Dataset entries

_ _ _

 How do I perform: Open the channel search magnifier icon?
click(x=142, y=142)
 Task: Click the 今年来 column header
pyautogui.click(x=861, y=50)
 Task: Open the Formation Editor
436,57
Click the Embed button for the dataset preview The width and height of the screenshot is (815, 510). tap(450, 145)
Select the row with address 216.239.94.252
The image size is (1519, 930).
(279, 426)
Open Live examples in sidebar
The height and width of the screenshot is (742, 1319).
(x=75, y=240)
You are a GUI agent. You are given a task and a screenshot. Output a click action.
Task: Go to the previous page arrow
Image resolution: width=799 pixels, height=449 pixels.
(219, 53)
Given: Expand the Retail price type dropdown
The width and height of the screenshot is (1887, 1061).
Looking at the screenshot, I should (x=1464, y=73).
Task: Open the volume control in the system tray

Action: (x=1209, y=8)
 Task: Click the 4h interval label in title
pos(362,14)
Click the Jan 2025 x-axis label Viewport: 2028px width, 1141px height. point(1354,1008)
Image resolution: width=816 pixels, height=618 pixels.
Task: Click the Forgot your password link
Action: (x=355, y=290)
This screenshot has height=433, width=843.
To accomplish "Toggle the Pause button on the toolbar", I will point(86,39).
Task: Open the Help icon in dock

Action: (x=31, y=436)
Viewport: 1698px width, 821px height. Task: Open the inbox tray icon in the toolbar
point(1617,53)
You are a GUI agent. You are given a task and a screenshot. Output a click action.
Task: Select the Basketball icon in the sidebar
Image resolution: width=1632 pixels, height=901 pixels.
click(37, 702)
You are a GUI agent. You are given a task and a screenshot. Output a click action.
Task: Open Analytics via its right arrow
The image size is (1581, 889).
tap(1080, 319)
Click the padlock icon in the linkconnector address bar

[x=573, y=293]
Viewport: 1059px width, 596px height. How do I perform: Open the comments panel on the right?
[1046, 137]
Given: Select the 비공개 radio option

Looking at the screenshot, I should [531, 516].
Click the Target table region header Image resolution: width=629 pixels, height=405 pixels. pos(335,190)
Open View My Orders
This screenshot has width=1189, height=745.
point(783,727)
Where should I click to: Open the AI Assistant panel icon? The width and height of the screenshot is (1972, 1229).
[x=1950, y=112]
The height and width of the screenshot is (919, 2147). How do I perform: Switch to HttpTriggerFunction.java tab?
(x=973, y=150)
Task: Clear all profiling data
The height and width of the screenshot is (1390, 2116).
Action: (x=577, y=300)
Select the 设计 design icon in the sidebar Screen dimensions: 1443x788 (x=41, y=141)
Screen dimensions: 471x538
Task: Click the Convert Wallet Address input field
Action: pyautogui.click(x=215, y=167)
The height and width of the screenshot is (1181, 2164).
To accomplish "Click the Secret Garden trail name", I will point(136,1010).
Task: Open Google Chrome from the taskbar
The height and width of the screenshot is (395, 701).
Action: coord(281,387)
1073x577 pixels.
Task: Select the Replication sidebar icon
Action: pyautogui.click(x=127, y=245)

_ _ _

Starting from the data above, filter for lines with "arrow" and copy each one.

Final answer:
Task: Go to the previous page arrow
Task: Open Analytics via its right arrow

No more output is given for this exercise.